*EXCERPTED RECORDS*.
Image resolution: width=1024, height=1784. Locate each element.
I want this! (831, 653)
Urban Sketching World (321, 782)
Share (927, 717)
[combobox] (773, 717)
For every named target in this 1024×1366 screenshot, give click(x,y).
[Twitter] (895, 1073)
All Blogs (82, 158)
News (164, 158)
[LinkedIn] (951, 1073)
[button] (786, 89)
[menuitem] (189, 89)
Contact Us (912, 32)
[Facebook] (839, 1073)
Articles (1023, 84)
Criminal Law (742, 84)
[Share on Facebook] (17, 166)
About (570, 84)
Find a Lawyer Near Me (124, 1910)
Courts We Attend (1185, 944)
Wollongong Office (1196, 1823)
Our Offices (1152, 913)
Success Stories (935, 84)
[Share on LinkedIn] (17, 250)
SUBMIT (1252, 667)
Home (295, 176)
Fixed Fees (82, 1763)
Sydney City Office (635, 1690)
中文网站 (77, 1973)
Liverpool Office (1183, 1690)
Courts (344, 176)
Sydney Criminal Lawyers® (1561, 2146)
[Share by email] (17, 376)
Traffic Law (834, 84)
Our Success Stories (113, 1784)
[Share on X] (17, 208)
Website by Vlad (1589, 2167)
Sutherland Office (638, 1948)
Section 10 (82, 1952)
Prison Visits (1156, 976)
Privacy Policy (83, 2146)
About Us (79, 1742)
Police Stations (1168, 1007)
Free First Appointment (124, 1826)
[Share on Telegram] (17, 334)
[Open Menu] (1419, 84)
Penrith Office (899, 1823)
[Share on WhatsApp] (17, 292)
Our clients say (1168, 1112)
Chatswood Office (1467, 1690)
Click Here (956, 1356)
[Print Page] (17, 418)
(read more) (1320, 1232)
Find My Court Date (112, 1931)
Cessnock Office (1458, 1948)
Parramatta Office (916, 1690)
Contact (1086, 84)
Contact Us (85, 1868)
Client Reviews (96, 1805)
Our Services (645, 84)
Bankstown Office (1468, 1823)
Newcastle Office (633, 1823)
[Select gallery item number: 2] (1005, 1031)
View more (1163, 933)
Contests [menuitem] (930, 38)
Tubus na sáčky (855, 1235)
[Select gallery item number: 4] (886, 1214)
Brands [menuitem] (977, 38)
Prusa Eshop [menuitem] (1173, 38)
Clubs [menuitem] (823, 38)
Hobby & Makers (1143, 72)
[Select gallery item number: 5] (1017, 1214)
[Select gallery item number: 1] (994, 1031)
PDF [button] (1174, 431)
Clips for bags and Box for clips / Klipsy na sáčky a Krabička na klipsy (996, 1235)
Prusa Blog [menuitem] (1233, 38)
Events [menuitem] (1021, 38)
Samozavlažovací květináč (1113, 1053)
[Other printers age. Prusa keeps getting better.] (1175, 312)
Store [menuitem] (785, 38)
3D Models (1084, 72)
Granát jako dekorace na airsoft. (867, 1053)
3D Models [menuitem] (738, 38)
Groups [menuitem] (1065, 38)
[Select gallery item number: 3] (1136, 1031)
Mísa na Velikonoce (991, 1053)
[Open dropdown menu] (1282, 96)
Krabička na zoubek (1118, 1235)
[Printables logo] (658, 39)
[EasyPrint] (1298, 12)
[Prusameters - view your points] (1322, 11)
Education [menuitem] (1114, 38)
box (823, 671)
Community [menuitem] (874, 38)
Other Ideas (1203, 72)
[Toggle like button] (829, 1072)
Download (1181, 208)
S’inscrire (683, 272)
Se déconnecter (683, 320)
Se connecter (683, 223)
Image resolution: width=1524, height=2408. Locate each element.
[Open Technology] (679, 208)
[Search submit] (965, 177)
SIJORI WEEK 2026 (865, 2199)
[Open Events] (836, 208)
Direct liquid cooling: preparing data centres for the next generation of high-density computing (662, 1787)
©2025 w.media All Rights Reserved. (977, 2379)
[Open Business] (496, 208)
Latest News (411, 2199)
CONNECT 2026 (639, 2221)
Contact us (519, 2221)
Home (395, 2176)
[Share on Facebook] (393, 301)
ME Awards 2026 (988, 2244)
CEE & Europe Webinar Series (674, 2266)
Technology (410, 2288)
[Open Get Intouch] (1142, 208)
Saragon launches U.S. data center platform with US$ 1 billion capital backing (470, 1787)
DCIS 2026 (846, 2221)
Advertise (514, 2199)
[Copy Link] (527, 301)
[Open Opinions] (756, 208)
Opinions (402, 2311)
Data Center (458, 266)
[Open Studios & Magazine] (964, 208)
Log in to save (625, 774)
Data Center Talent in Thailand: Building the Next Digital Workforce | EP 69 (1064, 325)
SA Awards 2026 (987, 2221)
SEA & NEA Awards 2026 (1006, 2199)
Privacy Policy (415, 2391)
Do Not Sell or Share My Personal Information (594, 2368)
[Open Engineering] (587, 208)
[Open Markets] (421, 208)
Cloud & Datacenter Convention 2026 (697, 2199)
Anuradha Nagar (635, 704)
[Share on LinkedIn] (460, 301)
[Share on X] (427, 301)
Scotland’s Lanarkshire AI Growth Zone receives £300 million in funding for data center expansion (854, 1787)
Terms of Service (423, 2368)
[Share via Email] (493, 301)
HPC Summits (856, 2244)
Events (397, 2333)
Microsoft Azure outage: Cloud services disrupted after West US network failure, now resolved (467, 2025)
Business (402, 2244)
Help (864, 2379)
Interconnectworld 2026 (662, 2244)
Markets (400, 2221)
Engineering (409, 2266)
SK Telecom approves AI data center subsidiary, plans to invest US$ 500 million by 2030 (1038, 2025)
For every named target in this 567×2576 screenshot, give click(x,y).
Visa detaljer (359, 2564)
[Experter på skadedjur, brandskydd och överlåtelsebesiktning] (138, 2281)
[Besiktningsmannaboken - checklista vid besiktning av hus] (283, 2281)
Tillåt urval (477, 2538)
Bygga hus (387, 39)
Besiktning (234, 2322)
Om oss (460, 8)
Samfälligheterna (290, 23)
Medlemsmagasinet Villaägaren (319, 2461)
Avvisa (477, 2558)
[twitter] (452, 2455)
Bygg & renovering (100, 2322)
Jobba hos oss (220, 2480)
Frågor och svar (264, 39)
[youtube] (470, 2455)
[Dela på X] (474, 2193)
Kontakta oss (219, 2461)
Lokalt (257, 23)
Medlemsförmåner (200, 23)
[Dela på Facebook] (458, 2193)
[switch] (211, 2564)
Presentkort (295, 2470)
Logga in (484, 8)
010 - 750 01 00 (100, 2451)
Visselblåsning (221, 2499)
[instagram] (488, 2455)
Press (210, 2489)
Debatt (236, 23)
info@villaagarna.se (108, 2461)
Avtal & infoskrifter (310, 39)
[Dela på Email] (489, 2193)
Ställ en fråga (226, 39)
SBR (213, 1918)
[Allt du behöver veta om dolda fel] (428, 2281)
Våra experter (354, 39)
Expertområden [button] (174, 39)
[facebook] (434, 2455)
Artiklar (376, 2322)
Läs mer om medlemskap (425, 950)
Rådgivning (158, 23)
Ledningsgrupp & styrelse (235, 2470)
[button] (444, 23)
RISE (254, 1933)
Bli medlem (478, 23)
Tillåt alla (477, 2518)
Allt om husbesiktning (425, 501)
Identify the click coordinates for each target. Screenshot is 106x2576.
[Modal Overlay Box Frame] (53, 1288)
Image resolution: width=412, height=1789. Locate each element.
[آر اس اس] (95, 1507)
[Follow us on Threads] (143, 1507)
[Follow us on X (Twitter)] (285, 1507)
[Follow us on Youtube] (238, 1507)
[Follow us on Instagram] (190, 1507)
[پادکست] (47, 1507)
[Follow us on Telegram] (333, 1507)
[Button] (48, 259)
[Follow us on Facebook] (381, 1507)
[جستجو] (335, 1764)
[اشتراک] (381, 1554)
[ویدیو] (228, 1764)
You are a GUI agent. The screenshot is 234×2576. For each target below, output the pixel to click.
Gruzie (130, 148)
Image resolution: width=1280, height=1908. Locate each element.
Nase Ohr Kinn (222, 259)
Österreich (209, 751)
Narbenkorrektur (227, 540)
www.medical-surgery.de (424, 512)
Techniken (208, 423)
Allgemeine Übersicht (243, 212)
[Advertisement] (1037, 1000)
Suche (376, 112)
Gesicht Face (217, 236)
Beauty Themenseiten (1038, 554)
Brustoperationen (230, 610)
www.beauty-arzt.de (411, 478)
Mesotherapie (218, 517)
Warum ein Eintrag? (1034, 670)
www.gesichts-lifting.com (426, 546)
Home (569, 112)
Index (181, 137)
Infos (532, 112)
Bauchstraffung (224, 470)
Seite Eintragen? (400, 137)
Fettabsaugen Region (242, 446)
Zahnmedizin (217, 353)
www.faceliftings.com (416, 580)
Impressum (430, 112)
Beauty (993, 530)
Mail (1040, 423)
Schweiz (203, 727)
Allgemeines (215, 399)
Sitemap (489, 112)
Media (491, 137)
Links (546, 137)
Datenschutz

*THE PROBLEM*. From the entries above, give again exactly the lines running from the line with "Contact Us (85, 1868)" to the line with "Reserved. (977, 2379)"; include both of those lines.

*TASK OUTPUT*.
Contact Us (85, 1868)
Client Reviews (96, 1805)
Our Services (645, 84)
Bankstown Office (1468, 1823)
Newcastle Office (633, 1823)
[Select gallery item number: 2] (1005, 1031)
View more (1163, 933)
Contests [menuitem] (930, 38)
Tubus na sáčky (855, 1235)
[Select gallery item number: 4] (886, 1214)
Brands [menuitem] (977, 38)
Prusa Eshop [menuitem] (1173, 38)
Clubs [menuitem] (823, 38)
Hobby & Makers (1143, 72)
[Select gallery item number: 5] (1017, 1214)
[Select gallery item number: 1] (994, 1031)
PDF [button] (1174, 431)
Clips for bags and Box for clips / Klipsy na sáčky a Krabička na klipsy (996, 1235)
Prusa Blog [menuitem] (1233, 38)
Events [menuitem] (1021, 38)
Samozavlažovací květináč (1113, 1053)
[Other printers age. Prusa keeps getting better.] (1175, 312)
Store [menuitem] (785, 38)
3D Models (1084, 72)
Granát jako dekorace na airsoft. (867, 1053)
3D Models [menuitem] (738, 38)
Groups [menuitem] (1065, 38)
[Select gallery item number: 3] (1136, 1031)
Mísa na Velikonoce (991, 1053)
[Open dropdown menu] (1282, 96)
Krabička na zoubek (1118, 1235)
[Printables logo] (658, 39)
[EasyPrint] (1298, 12)
[Prusameters - view your points] (1322, 11)
Education [menuitem] (1114, 38)
box (823, 671)
Community [menuitem] (874, 38)
Other Ideas (1203, 72)
[Toggle like button] (829, 1072)
Download (1181, 208)
S’inscrire (683, 272)
Se déconnecter (683, 320)
Se connecter (683, 223)
Image resolution: width=1524, height=2408. Locate each element.
[Open Technology] (679, 208)
[Search submit] (965, 177)
SIJORI WEEK 2026 (865, 2199)
[Open Events] (836, 208)
Direct liquid cooling: preparing data centres for the next generation of high-density computing (662, 1787)
©2025 w.media All Rights Reserved. (977, 2379)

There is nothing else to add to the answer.